Segundo a Organização Mundial da Saúde (OMS), o uso do álcool pode levar ao insucesso escolar, a acidentes e atos de violência, sexo desprotegido, evasão escolar e pode, ainda, abrir a possibilidade de acesso a outras drogas. “A vedação do uso de bebida alcoólica por criança e adolescente é embasada em estudos científicos que comprovam prejuízos à saúde, em especial, quando o uso inicia de forma precoce, como demonstra a pesquisa citada anteriormente”, explica Maria.

Outras políticas de combate às drogas no Brasil

O Ministério Público do Rio Grande do Sul, provocado por grupo de pais, instituiu o Fórum Permanente de Prevenção ao Uso e à Venda de Bebida Alcoólica por Crianças e Adolescentes, em novembro de 2011, com o objetivo de manter as instituições mobilizadas e o intuito de desenvolver atividades de prevenção, conscientizando famílias, responsáveis, escolas, educadores, agentes de saúde, bem como maior investimento nas ações de fiscalização por parte do poder público, com a participação da sociedade. Maria Azambuja presidiu a iniciativa em sua estadia no órgão.

Fórum de 2018 abordou o uso e venda de bebidas alcoólicas por crianças e adolescentes. Foto: Assessoria de Imprensa do Ministério Público do Estado do Rio Grande do Sul

O artigo 243 do Estatuto da Criança e do Adolescente (ECA), presente na Lei 8069 de 13 de julho de 1990, prevê como crime a venda, o fornecimento, assim como servir, ministrar ou entregar, de qualquer forma, a criança ou adolescente, bebida alcoólica, com previsão de pena de dois a quatro anos e multa.

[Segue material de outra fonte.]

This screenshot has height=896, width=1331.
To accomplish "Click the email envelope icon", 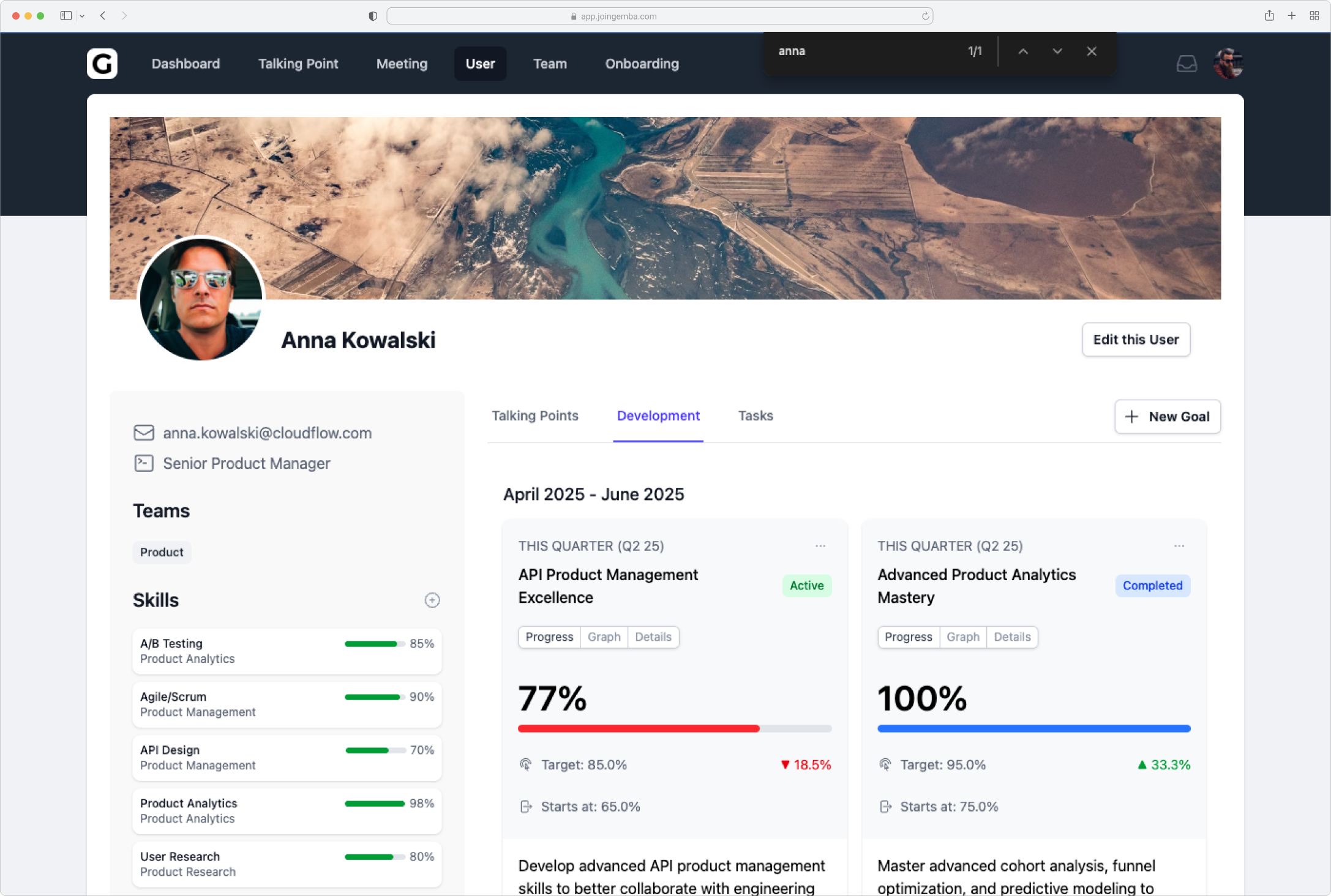I will [144, 433].
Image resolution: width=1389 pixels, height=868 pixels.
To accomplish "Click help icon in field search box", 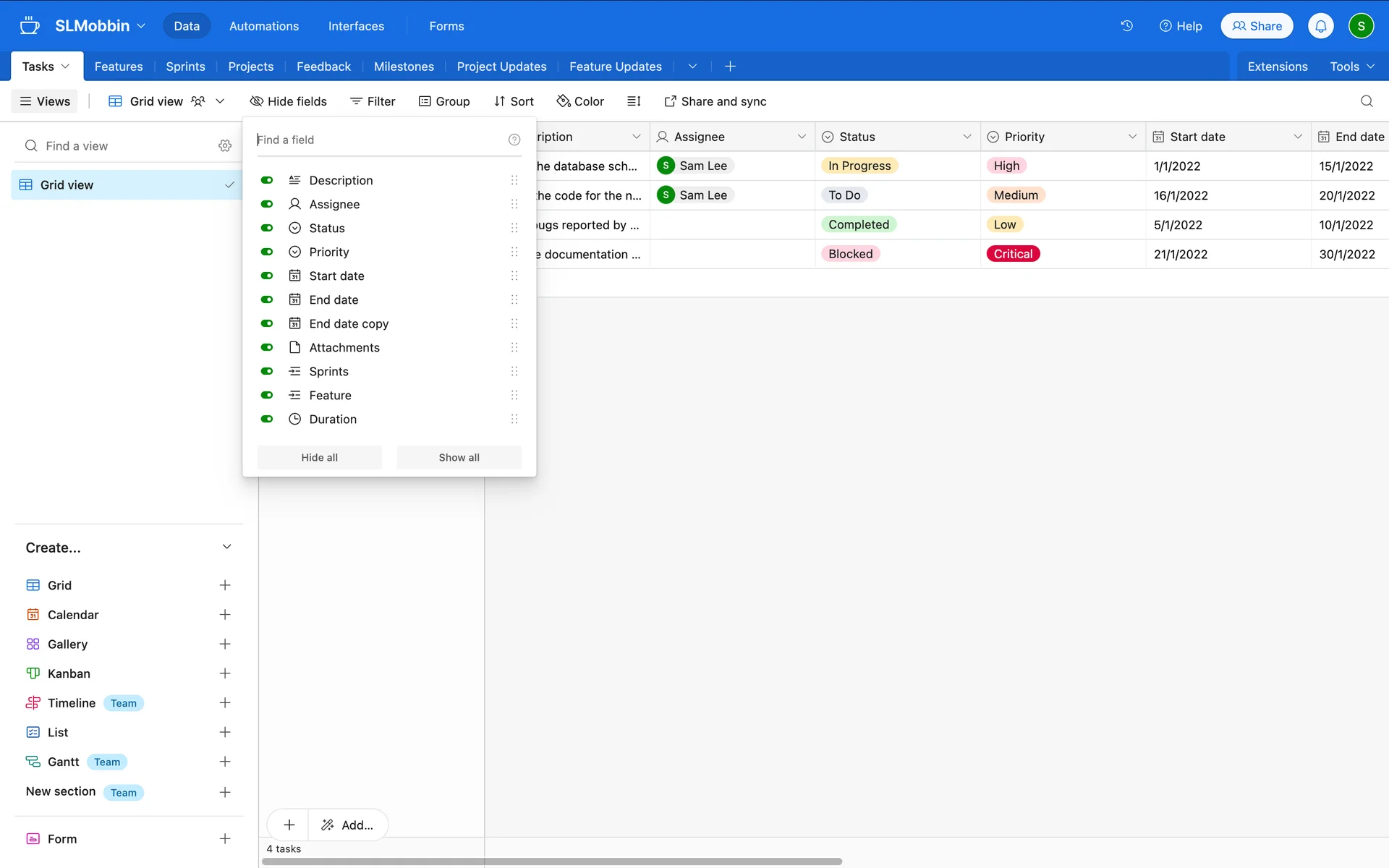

O Estatuto tem por missão assegurar que os jovens, uma vez atraídos pelo mundo das drogas, tenham a oportunidade de reverter a situação.

Ao aderir ao Acordo Sul-Americano sobe Estupefacientes e Psicotrópicos, em 1973, o Brasil foi instaurou a lei 6.368 de 1976, separando as figuras penais do traficante e do usuário e exigindo a necessidade de laudo toxicológico para comprovar o uso.

A Constituição de 1988 determinou como crime inafiançável e sem anistia o tráfico de drogas, seguida pela Lei de Crimes Hediondos (Lei 8.072 de 1990) que proibiu o indulto e a liberdade provisória, dobando prazos processuais e buscando aumentar a duração da prisão provisória.

Já a Lei de Drogas (11.343 de 2006) elimina a condenação à prisão para usuário e/ou dependente, além de distinguir o traficante profissional do eventual, quando existe a necessidade de obter a droga para consumo próprio, passando a ter direito a uma redução na pena.